** Start of SOURCE RECORDS **
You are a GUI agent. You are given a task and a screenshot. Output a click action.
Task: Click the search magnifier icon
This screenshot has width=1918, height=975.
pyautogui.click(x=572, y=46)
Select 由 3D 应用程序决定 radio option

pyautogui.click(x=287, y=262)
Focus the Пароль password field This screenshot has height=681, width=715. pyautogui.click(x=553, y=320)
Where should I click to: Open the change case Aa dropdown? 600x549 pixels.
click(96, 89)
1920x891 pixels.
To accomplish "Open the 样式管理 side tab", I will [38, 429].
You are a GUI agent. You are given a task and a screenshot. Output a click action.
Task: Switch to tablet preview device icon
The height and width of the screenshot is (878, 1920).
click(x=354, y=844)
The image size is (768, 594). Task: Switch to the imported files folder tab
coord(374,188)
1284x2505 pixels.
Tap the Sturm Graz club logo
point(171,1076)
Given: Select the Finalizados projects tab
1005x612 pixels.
** End of SOURCE RECORDS **
EXERCISE DIRECTIONS — Quote the rows word for word, starting with the line that contains "The image size" and going on through the last line of the rows.

ANSWER TO THIS PROBLEM —
The image size is (768, 594). Task: Switch to the imported files folder tab
coord(374,188)
1284x2505 pixels.
Tap the Sturm Graz club logo
point(171,1076)
Given: Select the Finalizados projects tab
1005x612 pixels.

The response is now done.